The prophet Amos (chapter 8) expressed this well:
“Behold the days are coming, says God, and I will send a famine to the earth, not a hunger for bread or a thirst for water, but for hearing the words of God. People shall travel from sea to sea and wander from north to east to seek the word of God, but they shall not find it. On that day, the beautiful maidens and the young men shall faint with thirst.”
Amos says that people generally, and especially the young, will thirst for Torah, the word of God, and then they will seek it but not find it and this will result in them fainting. This indeed seems to be the case today. Young people are searching for meaning, for something spiritual, but they are not finding it, and this results in them fainting. Fainting from eating disorders, depression, and loneliness.
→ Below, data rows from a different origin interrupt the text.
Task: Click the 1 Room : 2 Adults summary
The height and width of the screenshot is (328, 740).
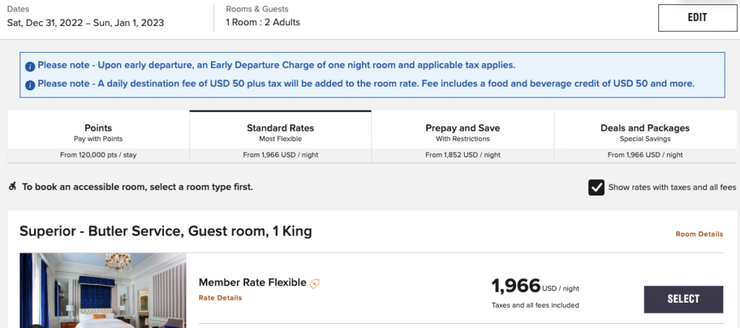Action: [x=263, y=22]
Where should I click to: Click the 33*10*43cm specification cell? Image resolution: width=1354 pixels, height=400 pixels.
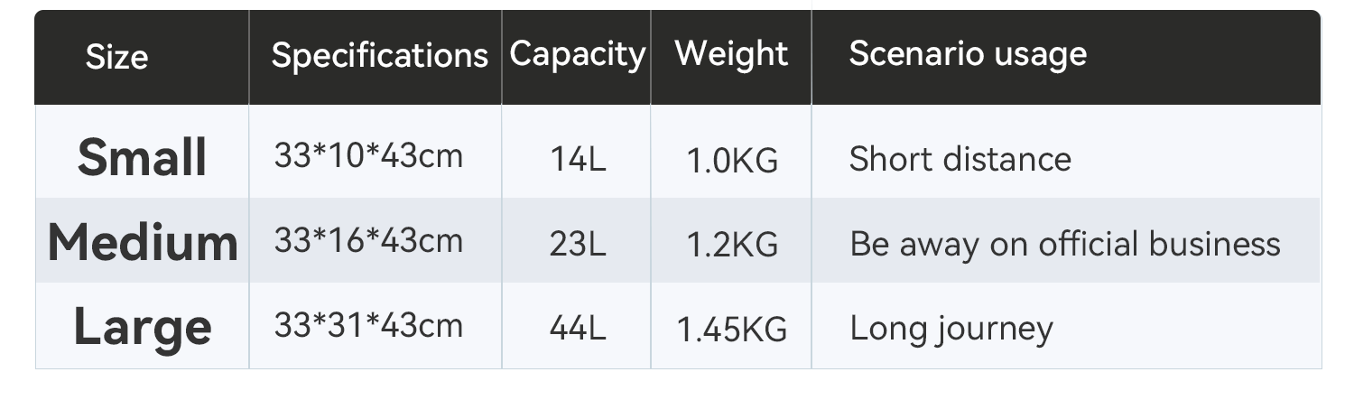(368, 155)
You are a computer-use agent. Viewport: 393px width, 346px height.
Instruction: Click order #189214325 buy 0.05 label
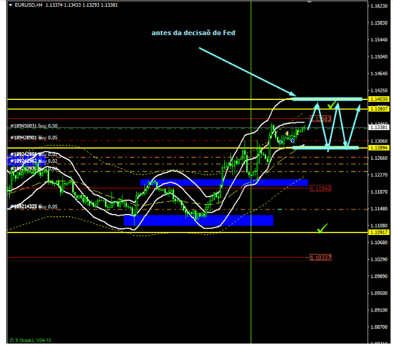coord(34,207)
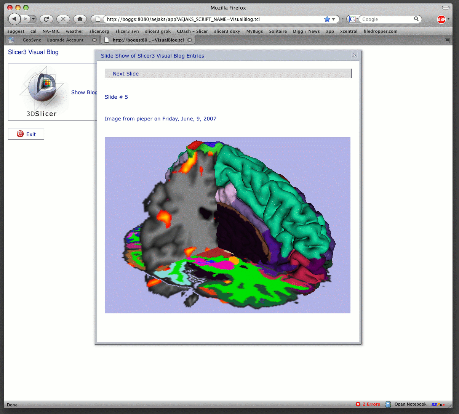Open Notebook from the status bar
The image size is (459, 414).
pos(410,404)
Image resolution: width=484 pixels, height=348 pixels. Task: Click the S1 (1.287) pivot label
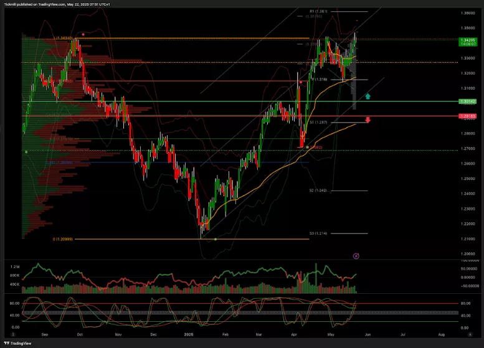(318, 123)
This generation is one of the most connected to all corners of the world, as Amos states, yet it is one of the loneliest.
If they are seeking the word of God, and are looking for something deeper, why can’t they find it? The answer is that we are not answering the call to bring our knowledge and our deeply meaningful way of seeing the world to them. We are not making the word of God accessible to those outside the walls of our Shuls.
First, we must help the next generation to formulate the questions that people before them have been asking for milenia, to introduce them to the existentialists such as Sartre, whose popularity has waned but who was so good at painting the meaninglessness of life, staring nihilism in the face, and thereby laying bear the pressing questions of existence and being. We must study writers with them such as Victor Frankel who were not afraid to say there is no shame in the search for meaning, that it is fundamental to who we are. And once the questions have been asked, the yaw of meaninglessness felt and the search to make sense of life undertaken, we must read the Bible with them. This most popular book in history at its very beginning articulates the ultimate meaningfulness of the human being who is made in the image of the Divine, and then tells the story of a man and woman who search for Godliness in themselves even at the risk of exile from their comfortable bliss in Eden, “…For on the day you eat of the tree you will become like Gods, knowing good and evil.”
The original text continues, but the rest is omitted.